Node Discovery and Pycom
pycom's discovery mechanism works the same way regardless of the network topology.
How it works
pycom continuously scans the entire /24 subnet every 5 seconds, iterating over all 254 possible host addresses in the last octet. For each address it attempts a TCP connection on port 5000 with a short timeout. If the connection succeeds, pycom sends its own node information to that address — this is how it announces itself to your application.
Scanning continues until a coordinator node is found. Your application does not need to be running when LA4 boots; it will be discovered on the next scan cycle whenever it starts listening on port 5000.
Heartbeats and stale nodes
Once a node is discovered, pycom maintains the connection with periodic heartbeats sent every 3 seconds. If a node stops responding for more than 15 seconds it is considered stale and removed from the active node list. It will be re-discovered automatically on the next successful scan.
Scanning for an LA4 from your application
If you want your PC application to find the LA4 proactively — rather than waiting for pycom to discover you — the right approach depends on how the LA4 obtained its IP address.
Static IP
In a point-to-point setup, the LA4 is configured with the static IP address 192.168.0.23, so there is nothing to discover. The application can connect directly to that address on port 5000 and identify itself as the coordinator immediately.
Dynamic IP (DHCP)
In a star topology, when the LA4 receives its address from a DHCP server the IP may change between power cycles.
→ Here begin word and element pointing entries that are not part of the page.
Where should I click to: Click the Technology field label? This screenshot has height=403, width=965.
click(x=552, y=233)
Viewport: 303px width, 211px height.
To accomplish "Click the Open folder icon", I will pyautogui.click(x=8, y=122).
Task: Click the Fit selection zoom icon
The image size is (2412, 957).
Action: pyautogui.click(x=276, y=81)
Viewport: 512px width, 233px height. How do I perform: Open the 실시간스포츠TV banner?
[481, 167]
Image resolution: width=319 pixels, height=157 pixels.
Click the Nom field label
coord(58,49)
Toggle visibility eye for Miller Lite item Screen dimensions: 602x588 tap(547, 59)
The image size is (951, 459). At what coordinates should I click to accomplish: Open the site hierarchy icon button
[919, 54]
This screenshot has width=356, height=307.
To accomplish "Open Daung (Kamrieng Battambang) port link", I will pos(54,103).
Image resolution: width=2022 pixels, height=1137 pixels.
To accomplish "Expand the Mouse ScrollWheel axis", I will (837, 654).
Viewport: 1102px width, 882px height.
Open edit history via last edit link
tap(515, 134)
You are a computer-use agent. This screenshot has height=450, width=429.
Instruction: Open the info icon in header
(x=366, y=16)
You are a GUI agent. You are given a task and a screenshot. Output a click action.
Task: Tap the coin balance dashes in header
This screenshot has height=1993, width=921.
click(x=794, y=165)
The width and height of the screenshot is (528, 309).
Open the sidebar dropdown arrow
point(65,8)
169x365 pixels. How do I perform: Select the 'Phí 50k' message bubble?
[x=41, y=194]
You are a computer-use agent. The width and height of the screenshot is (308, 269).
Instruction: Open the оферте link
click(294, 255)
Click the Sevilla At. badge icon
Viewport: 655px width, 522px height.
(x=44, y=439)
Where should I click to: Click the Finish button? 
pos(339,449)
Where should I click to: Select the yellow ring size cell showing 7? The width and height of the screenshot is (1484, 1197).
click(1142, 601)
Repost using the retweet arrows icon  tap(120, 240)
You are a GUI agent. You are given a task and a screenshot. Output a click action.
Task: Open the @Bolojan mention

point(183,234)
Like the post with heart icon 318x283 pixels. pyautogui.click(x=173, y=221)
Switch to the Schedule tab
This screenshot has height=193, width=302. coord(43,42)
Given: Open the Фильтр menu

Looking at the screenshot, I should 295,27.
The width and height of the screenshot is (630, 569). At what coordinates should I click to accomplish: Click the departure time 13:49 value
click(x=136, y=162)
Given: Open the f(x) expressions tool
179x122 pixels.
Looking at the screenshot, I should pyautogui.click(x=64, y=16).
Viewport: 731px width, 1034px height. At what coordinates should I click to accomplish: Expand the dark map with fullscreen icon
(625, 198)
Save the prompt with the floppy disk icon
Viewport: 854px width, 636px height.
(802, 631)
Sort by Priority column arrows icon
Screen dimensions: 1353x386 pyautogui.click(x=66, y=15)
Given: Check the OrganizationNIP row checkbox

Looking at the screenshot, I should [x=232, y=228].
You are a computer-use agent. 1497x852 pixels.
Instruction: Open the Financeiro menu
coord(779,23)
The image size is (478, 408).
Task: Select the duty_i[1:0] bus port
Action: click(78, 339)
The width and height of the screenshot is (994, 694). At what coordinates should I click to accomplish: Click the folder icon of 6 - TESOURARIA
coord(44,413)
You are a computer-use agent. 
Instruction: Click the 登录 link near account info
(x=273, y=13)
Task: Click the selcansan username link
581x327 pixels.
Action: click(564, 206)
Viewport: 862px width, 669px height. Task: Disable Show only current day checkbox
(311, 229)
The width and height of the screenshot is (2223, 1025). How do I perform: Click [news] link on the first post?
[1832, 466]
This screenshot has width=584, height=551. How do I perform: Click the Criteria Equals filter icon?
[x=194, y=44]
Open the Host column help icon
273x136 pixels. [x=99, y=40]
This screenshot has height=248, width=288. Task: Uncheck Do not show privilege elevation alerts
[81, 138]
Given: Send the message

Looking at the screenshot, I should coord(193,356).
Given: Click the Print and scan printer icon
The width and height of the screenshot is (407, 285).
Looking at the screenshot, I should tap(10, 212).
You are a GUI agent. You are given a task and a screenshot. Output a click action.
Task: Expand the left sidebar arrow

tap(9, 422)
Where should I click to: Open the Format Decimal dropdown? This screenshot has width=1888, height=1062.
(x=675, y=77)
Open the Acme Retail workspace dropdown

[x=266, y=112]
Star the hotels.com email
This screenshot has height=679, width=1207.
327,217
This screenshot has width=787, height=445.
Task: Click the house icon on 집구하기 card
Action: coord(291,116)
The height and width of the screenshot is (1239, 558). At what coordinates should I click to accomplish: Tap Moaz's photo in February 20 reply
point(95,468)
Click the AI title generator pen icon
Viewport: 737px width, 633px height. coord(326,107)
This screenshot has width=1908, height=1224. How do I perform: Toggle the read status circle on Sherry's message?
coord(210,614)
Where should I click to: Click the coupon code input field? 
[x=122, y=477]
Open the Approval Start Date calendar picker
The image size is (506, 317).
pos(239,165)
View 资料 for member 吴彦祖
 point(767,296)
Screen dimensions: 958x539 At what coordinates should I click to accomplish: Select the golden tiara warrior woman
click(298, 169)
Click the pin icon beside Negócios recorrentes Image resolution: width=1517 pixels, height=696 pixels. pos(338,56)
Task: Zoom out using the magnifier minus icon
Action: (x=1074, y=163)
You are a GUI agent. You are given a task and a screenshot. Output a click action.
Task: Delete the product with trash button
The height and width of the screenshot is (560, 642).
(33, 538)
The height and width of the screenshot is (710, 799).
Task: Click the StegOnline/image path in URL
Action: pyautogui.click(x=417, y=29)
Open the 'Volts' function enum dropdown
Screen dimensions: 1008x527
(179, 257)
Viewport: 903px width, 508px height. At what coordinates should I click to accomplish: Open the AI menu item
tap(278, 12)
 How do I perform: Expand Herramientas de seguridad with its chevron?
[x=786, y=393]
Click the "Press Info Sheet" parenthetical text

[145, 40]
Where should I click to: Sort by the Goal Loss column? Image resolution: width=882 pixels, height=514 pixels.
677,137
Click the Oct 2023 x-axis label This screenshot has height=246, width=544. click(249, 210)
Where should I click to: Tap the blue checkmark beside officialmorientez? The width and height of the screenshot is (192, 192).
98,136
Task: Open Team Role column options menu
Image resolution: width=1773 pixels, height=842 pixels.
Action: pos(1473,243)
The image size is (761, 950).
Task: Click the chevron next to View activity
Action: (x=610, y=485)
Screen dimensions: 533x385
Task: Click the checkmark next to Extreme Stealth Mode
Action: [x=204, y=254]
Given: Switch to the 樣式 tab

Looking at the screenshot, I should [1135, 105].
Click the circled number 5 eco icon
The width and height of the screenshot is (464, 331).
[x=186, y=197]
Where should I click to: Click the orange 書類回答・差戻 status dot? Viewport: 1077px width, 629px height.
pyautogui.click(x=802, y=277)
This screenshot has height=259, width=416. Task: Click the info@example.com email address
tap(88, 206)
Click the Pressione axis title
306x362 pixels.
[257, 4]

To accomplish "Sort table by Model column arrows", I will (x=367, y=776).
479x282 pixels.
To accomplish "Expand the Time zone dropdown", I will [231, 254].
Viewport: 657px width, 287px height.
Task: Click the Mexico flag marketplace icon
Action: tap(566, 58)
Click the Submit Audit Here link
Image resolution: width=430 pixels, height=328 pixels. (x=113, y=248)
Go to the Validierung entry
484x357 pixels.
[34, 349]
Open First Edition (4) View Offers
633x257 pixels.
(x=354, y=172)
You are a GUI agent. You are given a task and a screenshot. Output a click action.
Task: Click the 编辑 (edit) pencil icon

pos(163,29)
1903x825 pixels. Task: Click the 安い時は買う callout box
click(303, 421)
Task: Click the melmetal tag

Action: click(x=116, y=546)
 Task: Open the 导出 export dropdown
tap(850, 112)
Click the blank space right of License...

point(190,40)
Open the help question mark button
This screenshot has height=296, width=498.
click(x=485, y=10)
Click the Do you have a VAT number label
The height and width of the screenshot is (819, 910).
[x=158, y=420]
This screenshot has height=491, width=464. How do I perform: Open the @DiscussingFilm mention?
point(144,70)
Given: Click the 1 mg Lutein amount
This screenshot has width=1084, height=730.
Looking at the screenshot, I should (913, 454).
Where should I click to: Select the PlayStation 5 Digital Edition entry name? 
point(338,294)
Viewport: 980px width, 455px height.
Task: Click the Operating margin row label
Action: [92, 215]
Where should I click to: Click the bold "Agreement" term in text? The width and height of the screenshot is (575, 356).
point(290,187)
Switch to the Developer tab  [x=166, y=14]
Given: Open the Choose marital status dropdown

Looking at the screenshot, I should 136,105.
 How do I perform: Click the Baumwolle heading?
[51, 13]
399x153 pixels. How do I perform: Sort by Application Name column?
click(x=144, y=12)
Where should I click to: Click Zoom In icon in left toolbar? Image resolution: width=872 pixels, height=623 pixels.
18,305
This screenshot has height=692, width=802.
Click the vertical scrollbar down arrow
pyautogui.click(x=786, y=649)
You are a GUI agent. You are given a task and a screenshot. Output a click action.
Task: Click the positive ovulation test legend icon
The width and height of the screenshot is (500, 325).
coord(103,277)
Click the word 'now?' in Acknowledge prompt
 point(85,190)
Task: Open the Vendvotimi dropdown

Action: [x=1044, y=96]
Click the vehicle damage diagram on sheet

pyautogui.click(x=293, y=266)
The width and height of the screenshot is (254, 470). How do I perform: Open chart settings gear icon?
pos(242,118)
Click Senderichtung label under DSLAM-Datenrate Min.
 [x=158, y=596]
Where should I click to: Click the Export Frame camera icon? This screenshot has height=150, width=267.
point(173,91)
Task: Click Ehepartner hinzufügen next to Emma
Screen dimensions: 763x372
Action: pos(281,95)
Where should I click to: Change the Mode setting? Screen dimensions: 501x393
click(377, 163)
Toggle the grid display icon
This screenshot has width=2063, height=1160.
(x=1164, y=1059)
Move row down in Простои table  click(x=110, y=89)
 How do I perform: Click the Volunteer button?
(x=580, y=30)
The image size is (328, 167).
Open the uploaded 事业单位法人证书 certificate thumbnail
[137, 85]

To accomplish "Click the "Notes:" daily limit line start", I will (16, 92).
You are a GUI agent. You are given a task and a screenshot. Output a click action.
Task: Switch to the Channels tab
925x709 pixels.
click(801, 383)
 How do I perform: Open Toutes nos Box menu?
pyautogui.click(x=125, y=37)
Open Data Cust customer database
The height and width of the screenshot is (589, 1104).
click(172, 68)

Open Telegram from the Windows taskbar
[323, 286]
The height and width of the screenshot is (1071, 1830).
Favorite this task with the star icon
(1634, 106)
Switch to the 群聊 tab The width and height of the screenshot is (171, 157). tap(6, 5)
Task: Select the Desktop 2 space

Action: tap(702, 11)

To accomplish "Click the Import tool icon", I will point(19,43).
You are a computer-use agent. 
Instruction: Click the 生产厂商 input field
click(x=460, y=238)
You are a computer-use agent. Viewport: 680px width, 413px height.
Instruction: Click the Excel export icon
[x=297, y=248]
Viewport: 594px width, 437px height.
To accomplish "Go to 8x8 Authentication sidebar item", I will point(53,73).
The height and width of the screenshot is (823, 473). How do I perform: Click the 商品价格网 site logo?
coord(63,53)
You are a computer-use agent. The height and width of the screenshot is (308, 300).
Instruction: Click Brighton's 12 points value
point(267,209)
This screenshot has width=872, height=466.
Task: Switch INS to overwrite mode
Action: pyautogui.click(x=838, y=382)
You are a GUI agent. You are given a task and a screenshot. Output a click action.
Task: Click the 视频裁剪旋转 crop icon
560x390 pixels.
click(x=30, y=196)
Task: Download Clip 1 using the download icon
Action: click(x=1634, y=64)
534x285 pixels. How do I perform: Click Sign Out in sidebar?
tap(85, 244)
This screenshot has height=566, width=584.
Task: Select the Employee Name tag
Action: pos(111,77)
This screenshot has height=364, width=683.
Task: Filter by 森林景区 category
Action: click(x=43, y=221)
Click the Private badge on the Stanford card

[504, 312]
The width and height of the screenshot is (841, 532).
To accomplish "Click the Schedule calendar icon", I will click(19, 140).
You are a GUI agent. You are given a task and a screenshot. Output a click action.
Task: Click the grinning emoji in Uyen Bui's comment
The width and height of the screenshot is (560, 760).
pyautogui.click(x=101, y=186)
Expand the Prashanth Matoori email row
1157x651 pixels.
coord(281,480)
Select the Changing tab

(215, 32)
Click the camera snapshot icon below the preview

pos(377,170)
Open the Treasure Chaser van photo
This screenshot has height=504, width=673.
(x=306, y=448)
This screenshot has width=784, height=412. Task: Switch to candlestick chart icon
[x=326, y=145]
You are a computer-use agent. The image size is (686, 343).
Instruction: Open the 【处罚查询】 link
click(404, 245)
In this case the application can mirror what pycom does internally: present the available IPv4 network interfaces to the user, derive the /24 subnet prefix from whichever interface shares a network with the LA4, then probe all 254 host addresses on port 5000 concurrently with a short timeout. Any address that accepts the connection is a pycom node. Once found, the application opens a persistent connection and identifies itself as the coordinator, causing pycom to switch to passive mode.
Pycom passive mode
When pycom discovers a node that has flagged itself as a coordinator (typically your PC application), it switches to passive mode — it stops scanning the network and instead sends heartbeats only to the coordinator. This reduces network traffic and switches from a 1-to-many connection attempts to a 1-to-1.
If the coordinator becomes unreachable and is removed as stale, pycom returns to active scanning mode until a new coordinator is found.